女史は別として、さすがはガヴィエラだと言うべきなのだろうか、ジェルのちょっとした動揺を見つけるのは凄いものがある。他人には殆ど判らないのに、ガヴィエラには全部ばれてしまう。
ま、しょうがないかな。そんな奴が一人くらいいたっていいだろう。それが女なんて、こんな友達持ってる奴はあまりいないことでもあるし。あいつが部に入ってきたら、ジョンはまた頭痛を起こすんだろうな。なんせ、バクダンみたいに元気のいい奴だ。 ジェルは目を伏せて、少しだけ微笑んだ。
***
さらっ。
ケイトはシーツの中から手を伸ばして信明の頭をなでた。
「なに?」
ゆっくりとした声で言いながら信明はケイトを見た。真近に信明の顔がある。
「いいな。あたしもこんなに柔らかい髪が良かったな」
「そうかな。そんなにいいもんじゃないと思うよ」
「それは男の人だからよ」
ケイトはちょっとすねて、頬をぷくっと膨らませた。
「関係ないよ。だって君は君、僕は僕なんだろう?」
信明の頭から手を離すと、ケイトはくるりと寝返りをうって、うつぶせになって枕に横顔を埋め直して信明を見た。

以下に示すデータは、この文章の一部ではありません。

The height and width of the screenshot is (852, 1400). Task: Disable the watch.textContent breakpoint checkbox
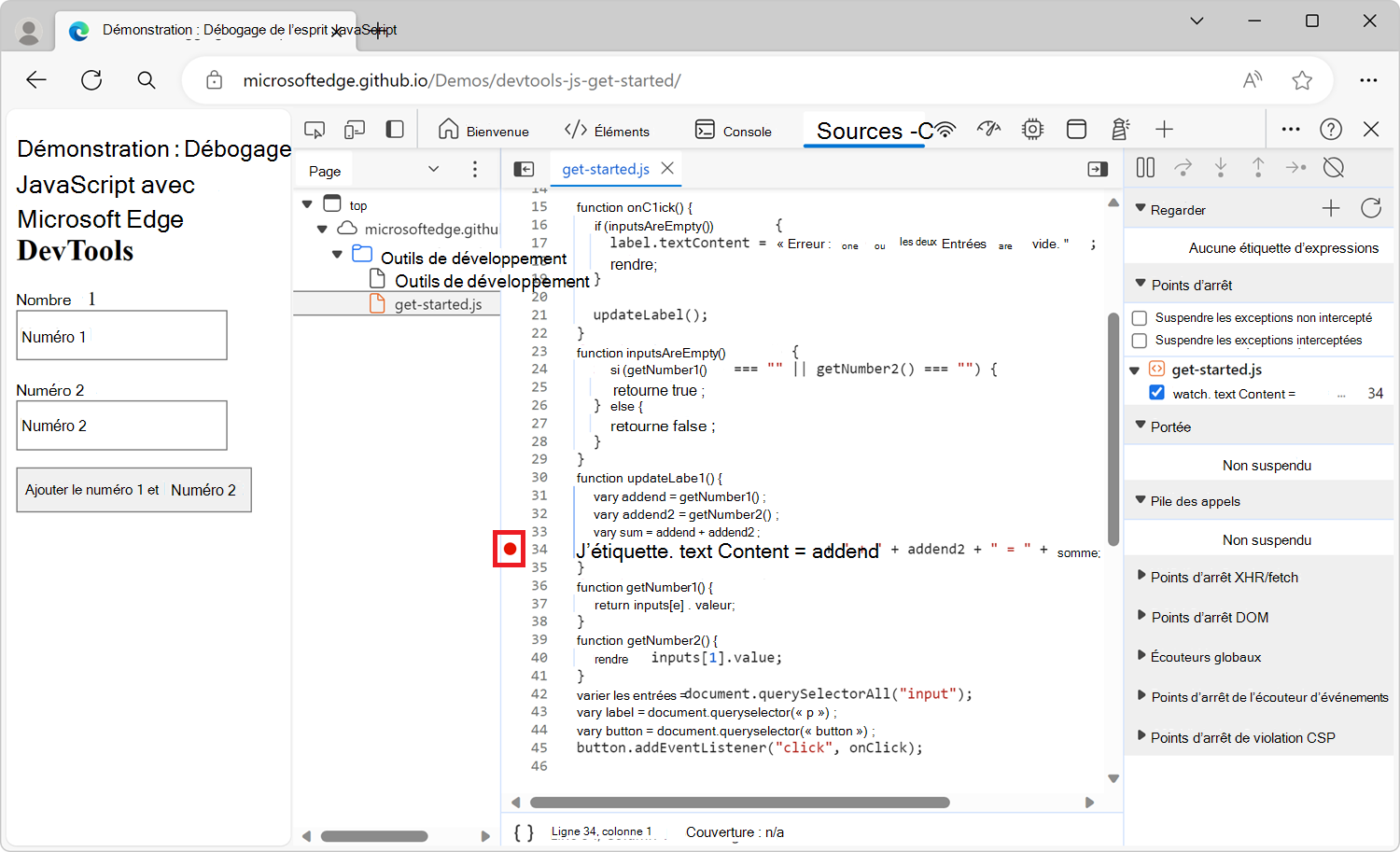[1156, 392]
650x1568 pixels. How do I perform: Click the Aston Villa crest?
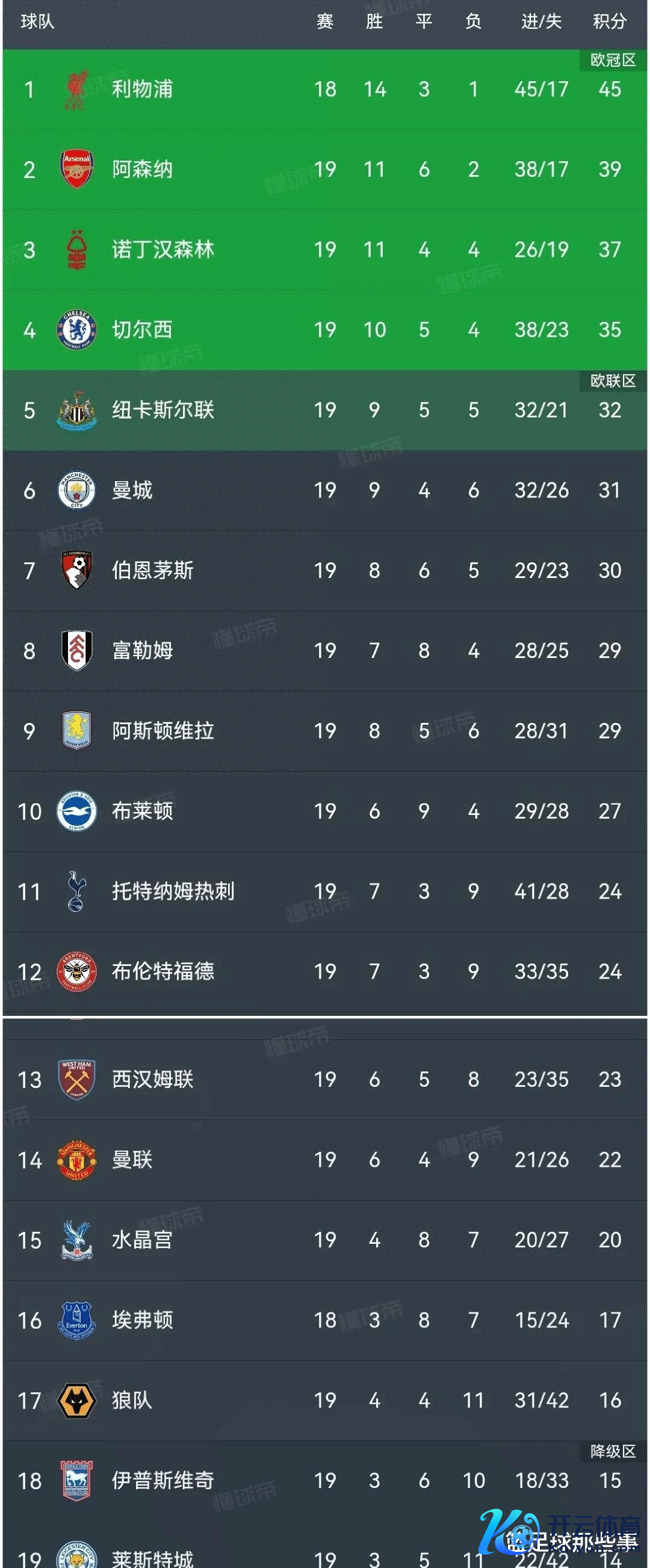pos(77,730)
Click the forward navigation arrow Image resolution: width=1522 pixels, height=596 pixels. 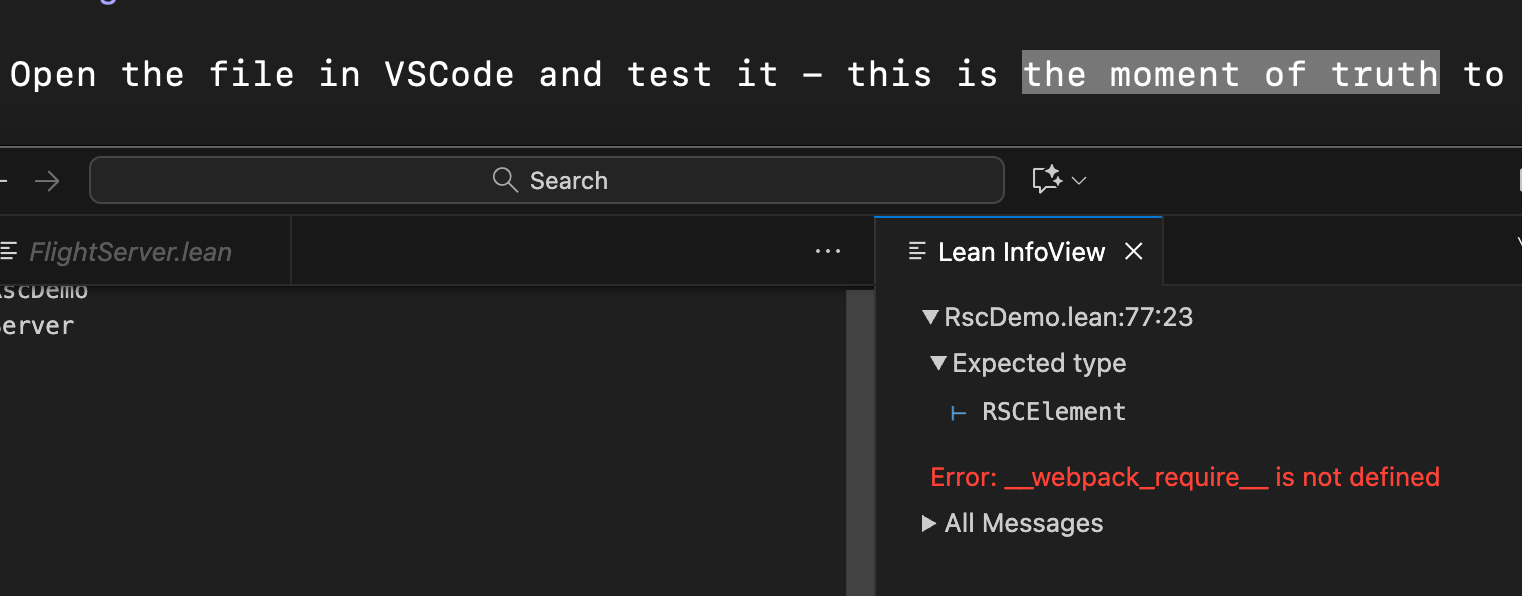[46, 181]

「ほら、そうやってすぐいじめる。可愛くないとこは全然変わってない。これから先が思いやられるな」
小さくため息をついて、いたずらっ子のように笑って見せる。
「そうだな、先が思いやられるな。こーんなに気の強いのとずっと一緒にいなきゃなんないんだもんな」
「あたし知らないもんね」
「言ったなこいつ」
信明は急に腕をケイトの首に回した。お互いの体温が暖かい。ケイトは驚きながらも嬉しそうだ。